Clarify @WithSecurityContext thread scope

[wonderfulrosemari]

Closes gh-3721

Clarify that @WithMockUser, @WithUserDetails, and @WithSecurityContext
populate SecurityContextHolder for the test thread.

Document that this works for method-security tests and for MockMvc when using
testSecurityContext(), but does not automatically apply to full HTTP client
tests against a running server because those requests execute on different threads.

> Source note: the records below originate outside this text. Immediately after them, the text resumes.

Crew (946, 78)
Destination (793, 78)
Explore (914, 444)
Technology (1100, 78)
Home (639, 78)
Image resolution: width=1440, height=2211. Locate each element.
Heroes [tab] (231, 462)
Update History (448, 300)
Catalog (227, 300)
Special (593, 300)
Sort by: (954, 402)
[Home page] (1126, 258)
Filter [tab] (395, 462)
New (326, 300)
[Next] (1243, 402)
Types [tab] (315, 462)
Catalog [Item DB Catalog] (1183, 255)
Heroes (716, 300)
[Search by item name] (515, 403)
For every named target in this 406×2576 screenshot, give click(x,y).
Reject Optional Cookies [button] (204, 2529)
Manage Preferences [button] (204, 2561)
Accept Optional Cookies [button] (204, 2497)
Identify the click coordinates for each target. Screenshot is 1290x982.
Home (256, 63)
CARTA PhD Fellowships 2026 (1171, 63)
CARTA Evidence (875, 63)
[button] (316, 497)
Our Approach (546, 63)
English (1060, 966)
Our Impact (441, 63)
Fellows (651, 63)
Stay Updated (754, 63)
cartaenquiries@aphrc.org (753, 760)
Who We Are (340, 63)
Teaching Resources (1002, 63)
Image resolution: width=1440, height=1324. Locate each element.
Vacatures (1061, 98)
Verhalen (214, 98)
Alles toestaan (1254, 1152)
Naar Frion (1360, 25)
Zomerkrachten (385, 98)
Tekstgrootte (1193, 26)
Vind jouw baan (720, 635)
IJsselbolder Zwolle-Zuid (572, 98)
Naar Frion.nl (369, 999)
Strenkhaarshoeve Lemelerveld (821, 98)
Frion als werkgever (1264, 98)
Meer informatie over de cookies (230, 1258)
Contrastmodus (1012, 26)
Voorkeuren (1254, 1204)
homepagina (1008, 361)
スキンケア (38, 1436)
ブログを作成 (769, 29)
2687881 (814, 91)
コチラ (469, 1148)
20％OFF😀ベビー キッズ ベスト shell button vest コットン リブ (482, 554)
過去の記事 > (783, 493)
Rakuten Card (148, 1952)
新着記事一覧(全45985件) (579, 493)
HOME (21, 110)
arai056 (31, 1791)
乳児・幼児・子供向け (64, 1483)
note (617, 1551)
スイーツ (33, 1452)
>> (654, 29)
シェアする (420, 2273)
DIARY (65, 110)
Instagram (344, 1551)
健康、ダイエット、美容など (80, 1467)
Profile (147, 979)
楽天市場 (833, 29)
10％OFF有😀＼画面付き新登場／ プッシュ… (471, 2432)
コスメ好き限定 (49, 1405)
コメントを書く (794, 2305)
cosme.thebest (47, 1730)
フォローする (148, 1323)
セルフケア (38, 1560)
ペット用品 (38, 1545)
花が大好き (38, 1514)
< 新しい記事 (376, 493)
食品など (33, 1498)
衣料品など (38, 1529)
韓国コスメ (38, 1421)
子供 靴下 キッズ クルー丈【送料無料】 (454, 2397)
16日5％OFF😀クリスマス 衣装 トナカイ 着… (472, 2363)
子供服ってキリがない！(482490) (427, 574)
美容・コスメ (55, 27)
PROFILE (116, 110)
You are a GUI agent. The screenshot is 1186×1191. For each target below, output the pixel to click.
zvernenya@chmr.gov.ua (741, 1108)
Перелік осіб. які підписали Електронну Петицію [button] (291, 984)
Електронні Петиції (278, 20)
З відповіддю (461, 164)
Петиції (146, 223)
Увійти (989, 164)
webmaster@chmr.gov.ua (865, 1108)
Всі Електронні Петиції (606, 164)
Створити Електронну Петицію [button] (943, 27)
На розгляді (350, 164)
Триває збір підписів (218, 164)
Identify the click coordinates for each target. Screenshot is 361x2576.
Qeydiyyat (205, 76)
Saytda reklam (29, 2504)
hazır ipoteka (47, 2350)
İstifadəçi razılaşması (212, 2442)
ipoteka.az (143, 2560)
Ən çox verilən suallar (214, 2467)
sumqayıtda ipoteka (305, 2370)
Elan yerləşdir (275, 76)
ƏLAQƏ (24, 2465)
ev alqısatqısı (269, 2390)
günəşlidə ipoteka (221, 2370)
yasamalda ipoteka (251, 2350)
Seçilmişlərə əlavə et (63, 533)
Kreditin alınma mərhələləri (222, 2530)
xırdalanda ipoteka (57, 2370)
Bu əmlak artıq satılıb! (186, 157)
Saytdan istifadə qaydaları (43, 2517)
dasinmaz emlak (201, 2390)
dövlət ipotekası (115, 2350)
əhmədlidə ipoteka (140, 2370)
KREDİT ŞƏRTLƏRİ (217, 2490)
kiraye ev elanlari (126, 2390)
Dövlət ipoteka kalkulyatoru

Also add guidance to authenticate end-to-end HTTP requests directly
(for example, HTTP Basic or Bearer token).

[jzheaux]

Thanks, @wonderfulrosemari! I've left some feedback inline.

[jzheaux]

Hi, @wonderfulrosemari, thanks again for your updates.

Unfortunately, I don't think this sufficiently addresses #3721 since the question in that issue is about JAX-RS, not REST-assured, and because JAX-RS tests can run in-memory, which is likely the use case that #3721 is about. That is, explaining what to do when tests and the server run on separate threads is not the use case that the OP was raising.

In addition to my inline feedback, will you please remove "Closes gh-3721" from the updated commit message?

[jzheaux]

@wonderfulrosemari thank you again for your responsiveness during this PR! I went ahead and applied my remaining review commits. Your PR is merged in 47bafbd38d3d74bd13733c595ffa8173e2ef8447 and my polish is e7416dfaba33968d95bcafd19d9ff553a88c9d59 on main.